A university lecturer in Changhua County has been amusing visitors to his Facebook page by posting students’ “spirited” and imaginative reasons for cutting classes.
The lecturer, who teaches a design course at a university in the county, after the mid-term exams requested that students who were frequently absent write 500-word reports explaining the reasons for their absences.
The lecturer said he was shocked by the range of excuses he received, citing one student who wrote that after working through the night on homework for several consecutive nights he simply did not have the energy to attend class.
“I thought incessantly about whether to skip class and it caused me great anxiety ... I was as anxious as if I were signing a permission letter for one of my parents to undergo surgery,” the student wrote.
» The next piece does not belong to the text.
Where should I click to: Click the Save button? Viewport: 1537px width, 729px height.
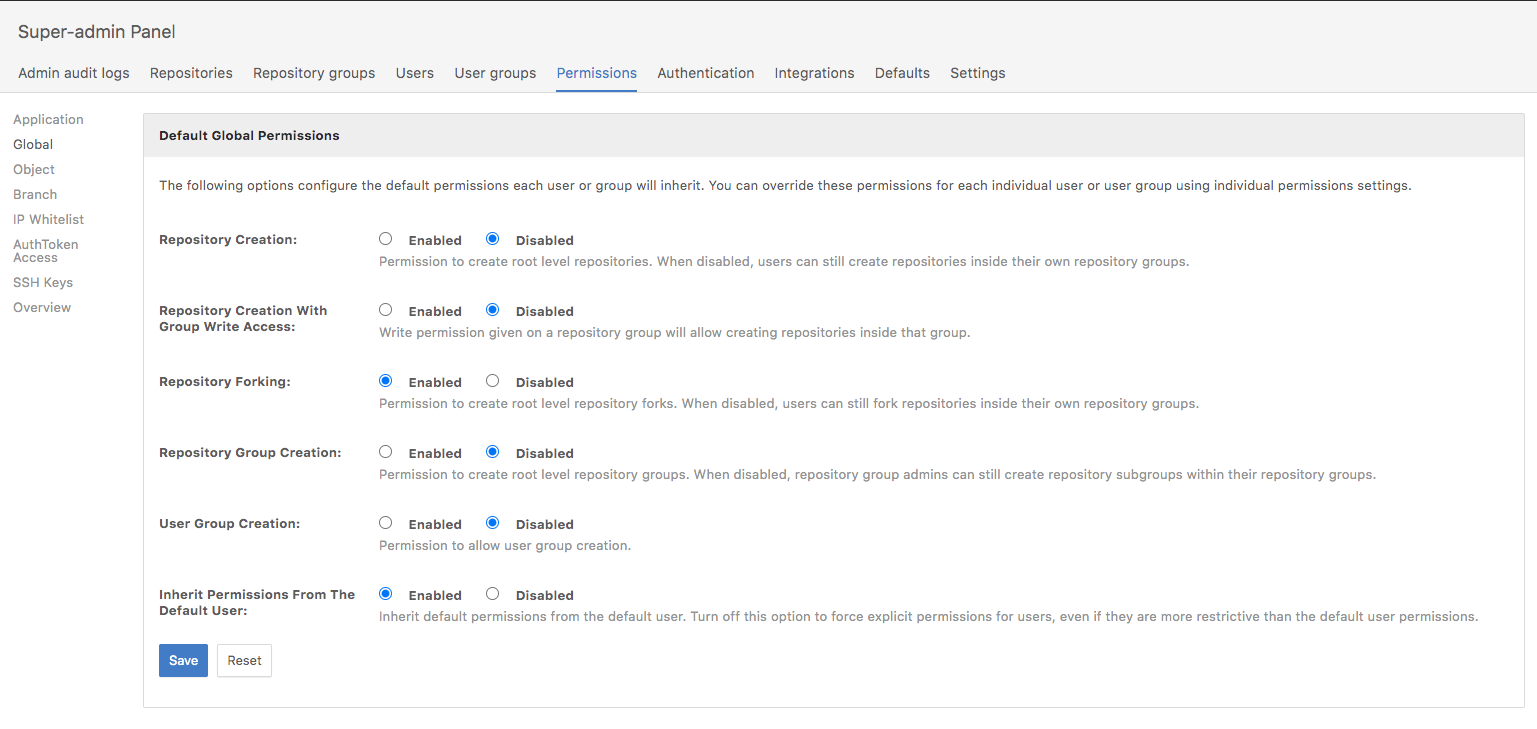(x=183, y=660)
“I thought if I let my health deteriorate I’d never have the chance to hear your insightful, outstanding lectures again … but be bedridden in a hospital, counting leaves on the trees outside that hadn’t yet fallen with the arrival of winter,” he wrote. “As such, I settle back in my warm blanket as I repent for missing the class.”
He ended the report calling upon the teacher to accept his repentance and promising to study “twice as hard” after getting some rest.
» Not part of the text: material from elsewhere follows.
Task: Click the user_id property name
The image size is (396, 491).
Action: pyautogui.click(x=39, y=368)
One student, who had difficulty making the 500-word requirement, ended his report: “I will make up the remaining several hundred words with the phrase: ‘I’m sorry.’ ‘I’m sorry.’ ‘I’m sorry.’ ‘I’m sorry.’ ‘I’m sorry.’”
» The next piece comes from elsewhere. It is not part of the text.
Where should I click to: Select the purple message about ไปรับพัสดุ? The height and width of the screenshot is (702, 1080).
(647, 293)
Another filled their report with the phrase: “I kept throwing up.”
One student got very creative.
“Because there were so many elderly people out buying groceries, mountain climbing and just going out for a stroll, the bus driver was driving very slowly, which caused me to fall asleep and miss my stop,” the student wrote.
“I nearly died of laughter when I read these reports,” one comment on the lecturer’s Facebook page read.
“The student who said they ‘kept throwing up’ nearly made me throw up as well,” another wrote.
One criticized the lecturer for requesting the reports.
“The fact that they were even willing to write reports at all is quite impressive,” he wrote.